Santa Clara County officials plan to massively increase the number of emergency shelter space for homeless people throughout the county, and they're doing it with a sense of urgency.
The looming spectre of El Niño, a weather pattern that is expected to bring heavy rainfall to the Bay Area this winter, has members of the county's Office of Housing and Homeless Support Services working quickly to find and build homeless shelters, including in the underserved areas in North County.
The plans, which were presented to the county Board of Supervisors on Tuesday, Sept. 15, will cost the county roughly $13 million in one-time costs and another $13 million in ongoing costs. If approved, it would raise the number of year-round shelter beds in the county from a meager 130 to 715.
At the meeting, Gary Graves, the county's chief operating officer, called most of the plans "short-term solutions" and said the money would help to create an acquisition fund, enabling the county to buy any potential shelter space that pops up. The county, in the past, has been slow to compete for available space in the red hot Bay Area real estate market.
"(The fund) would allow us to take advantage of opportunities that come about to increase the number of units that are available," Graves said.
The big investment in emergency shelter marks a divergence from the county's normal focus on long-term solutions for its homeless population, and will instead go toward immediate help for the roughly 4,627 homeless people in the county who are "unsheltered" and living on the street, in encampments or in their cars.
Supervisor Cindy Chavez, who helped develop the plans with the county's Housing Task Force over six meetings, noted a sense of urgency in getting the emergency housing ready as fast as possible.
In a press release prior to the meeting, Chavez said the county is in a "race" against El Niño.
"We need to take immediate action to reduce human misery from the heavy rains that we expect," she said.
A significant part of the plans include finding a replacement for the Sunnyvale Armory, a facility that used to provide 125 emergency shelter beds for homeless North County residents during the cold winter months. Last year, the facility closed its doors, leaving minimal shelter options in the county north of San Jose.
After months of fruitless searching, the county has found a promising opportunity to open up a temporary shelter on Moffett Field for one year. In a still-pending agreement with the city of Sunnyvale, the county has plans to build a facility on the northernmost end of the former Onizuka Air Force Station. The goal is to get that shelter open by Nov. 30, according to Ky Le, director of the county's Office of Supportive Housing.

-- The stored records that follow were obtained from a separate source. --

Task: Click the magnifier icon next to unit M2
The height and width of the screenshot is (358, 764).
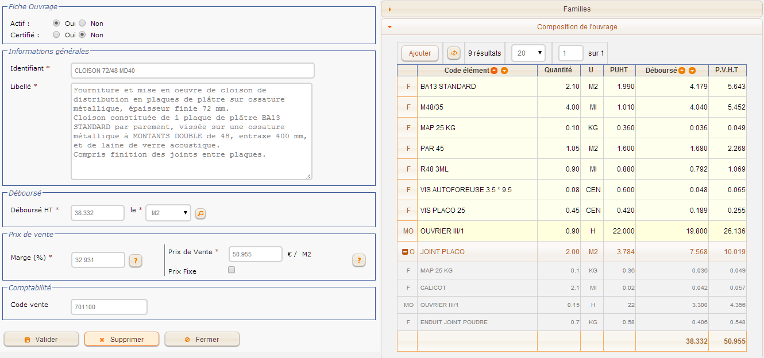Action: [200, 213]
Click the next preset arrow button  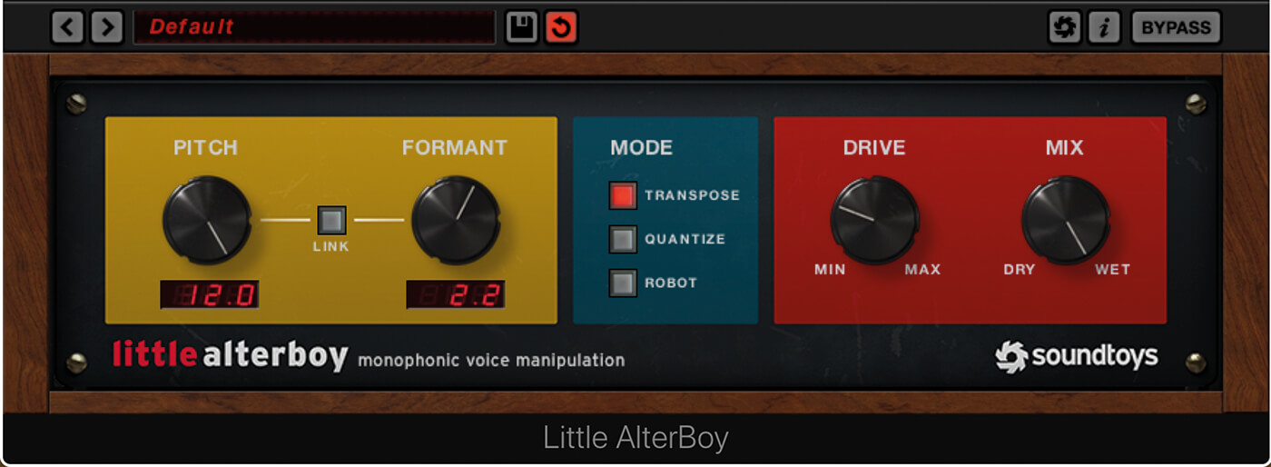point(107,27)
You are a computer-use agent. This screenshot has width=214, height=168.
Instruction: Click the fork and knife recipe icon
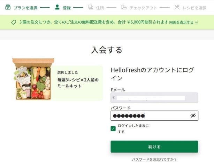pos(177,7)
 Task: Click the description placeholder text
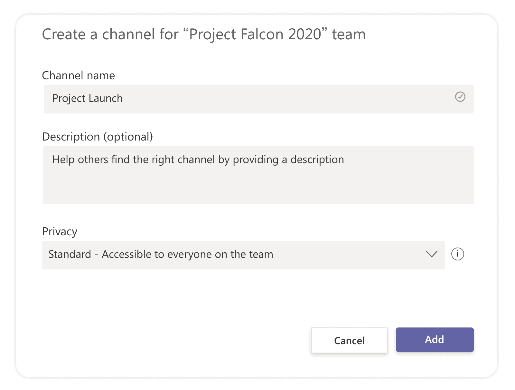point(198,159)
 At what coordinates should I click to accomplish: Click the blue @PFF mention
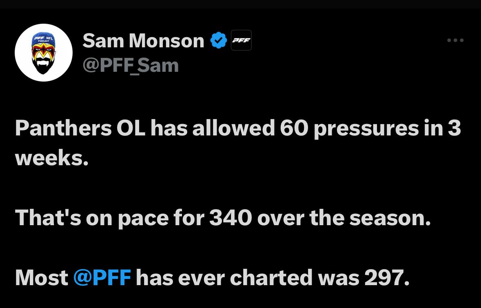[x=102, y=278]
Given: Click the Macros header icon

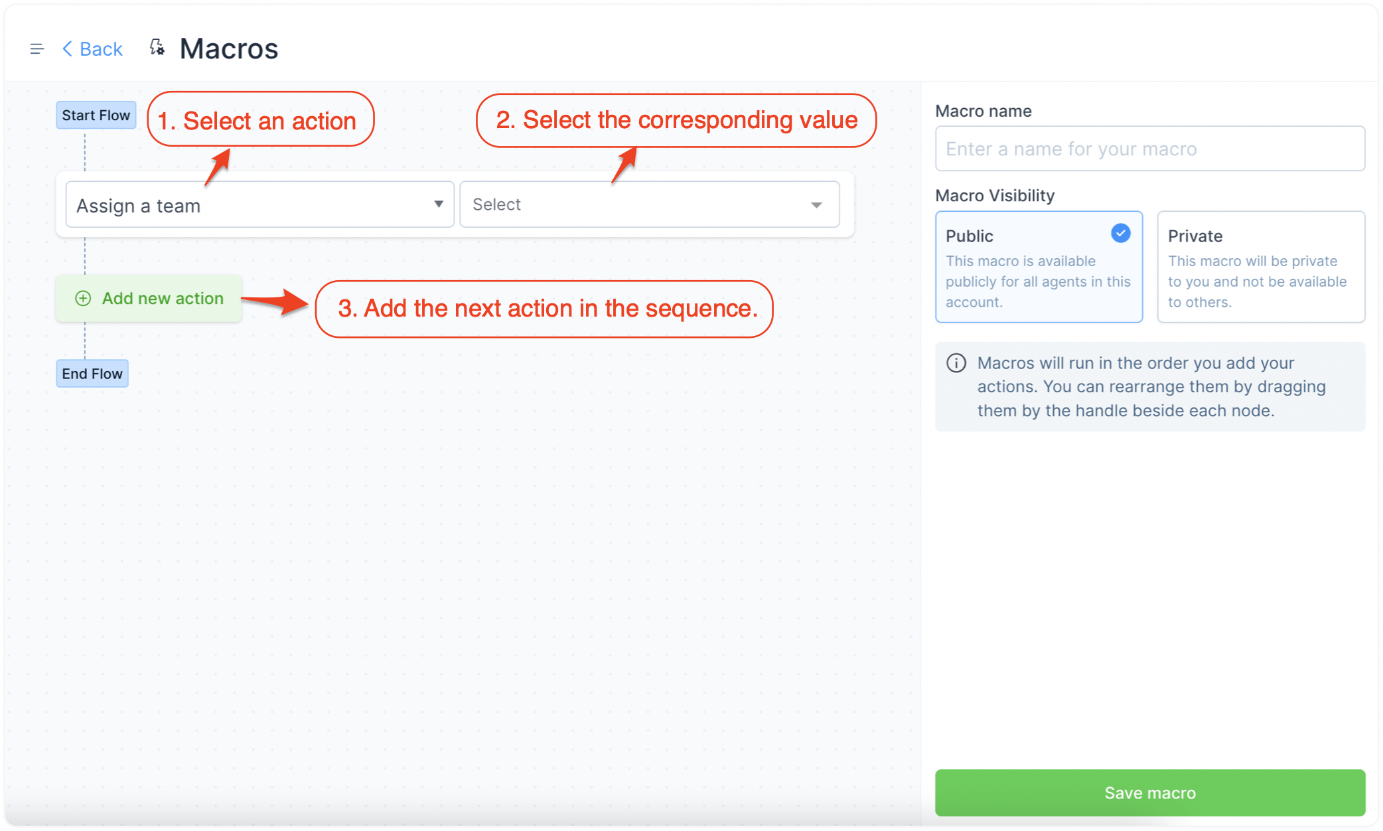Looking at the screenshot, I should coord(157,48).
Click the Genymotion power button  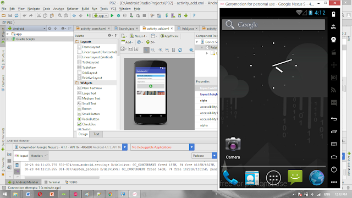point(334,169)
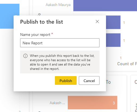Image resolution: width=137 pixels, height=112 pixels.
Task: Select the top purple bar for Aakash Maurya
Action: pyautogui.click(x=105, y=5)
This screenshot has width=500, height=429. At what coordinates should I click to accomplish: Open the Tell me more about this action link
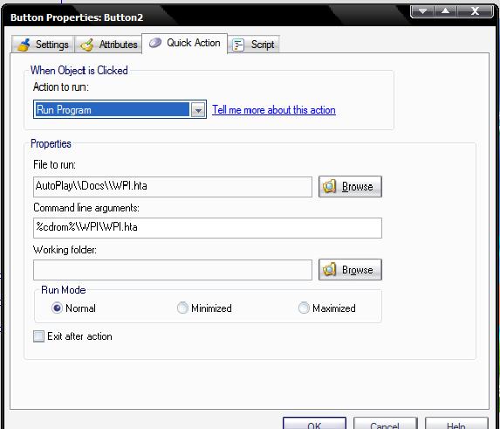coord(274,110)
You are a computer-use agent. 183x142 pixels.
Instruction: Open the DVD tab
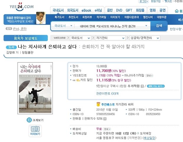pos(119,11)
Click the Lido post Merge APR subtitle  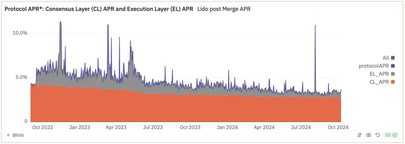point(224,9)
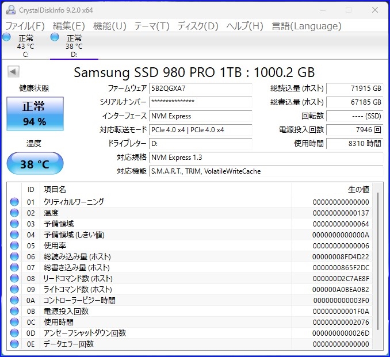Click the CrystalDiskInfo title bar app icon
The image size is (390, 357).
pos(9,10)
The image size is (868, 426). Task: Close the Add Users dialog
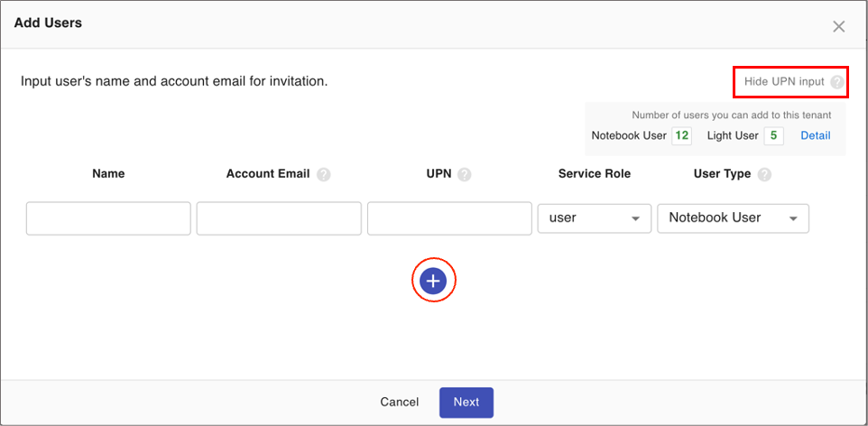click(838, 26)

The previous location being considered in Sunnyvale fell through. County staff considered using a small, county-owned wedge of land next to North Fair Oaks Avenue and Central Expressway for a shelter facility, but residents in the nearby single-family homes sharply criticized the plans.
Le described the shelter on Moffett Field as a short-term facility only expected to be around for a year, to avoid locking the city of Sunnyvale into any long-term agreements. After that, he said, it's up to the county to look at other locations on the former Air Force station or try again to use the county-owned plot along Central Expressway.

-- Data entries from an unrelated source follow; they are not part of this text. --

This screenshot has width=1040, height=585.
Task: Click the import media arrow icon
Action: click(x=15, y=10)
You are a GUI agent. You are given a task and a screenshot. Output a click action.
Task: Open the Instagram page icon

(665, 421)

Until the North County shelters are established, homeless people in need of a drop-in shelter will continue to be referred to facilities in San Jose by organizations like the Community Services Agency of Mountain View and Los Altos. Le said the new facility at Moffett is a first step toward filling that gap in homeless services in the northernmost communities in the county.
"The county board's intent is to have one or more facilities in the North County area, and I think we really want more than one in Mountain View, Palo Alto and Sunnyvale," Le said.
Shelter space is needed now more than ever in Mountain View, where the homeless population has recently doubled. A head count of the homeless population earlier this year found 276 homeless people reside in Mountain View, up from 139 in 2013. All but five of those people were considered unsheltered.
The Housing Task Force recommendations included some pretty unconventional ways of getting homeless people off the street, including millions of dollars to house people in city-sanctioned encampments, so called "safe parking" sites and faith-based facilities.
Le said the safe parking program, which has been successfully adopted in Santa Barbara County, would give a safe haven to people who live and sleep in their vehicles. He said there are roughly 1,000 people sleeping in their cars on any given night, and the program aims to provide a place for them to park and get basic services such as restrooms and showers. He said there will be security available to monitor the area.
Once a city in the county identifies a parking lot that could be used for the program, the county would provide funding to use it as a homeless parking lot. Le said it should have a minimal effect on nearby businesses and residents.
"The idea is to provide a space for them to park their vehicles so they can rest and feel more secure," Le said.
Between the high number of unsheltered homeless people in the county and the prohibitively high cost of building shelters for all of the people out on the street, Le said the county is also looking at ways to set up temporary camps on government or even private property where people can stay.
The sanctioned encampments, referred to by Le and other county staff as "unconventional" structures and facilities, could be set up by homeless housing organizations using grant money from the county.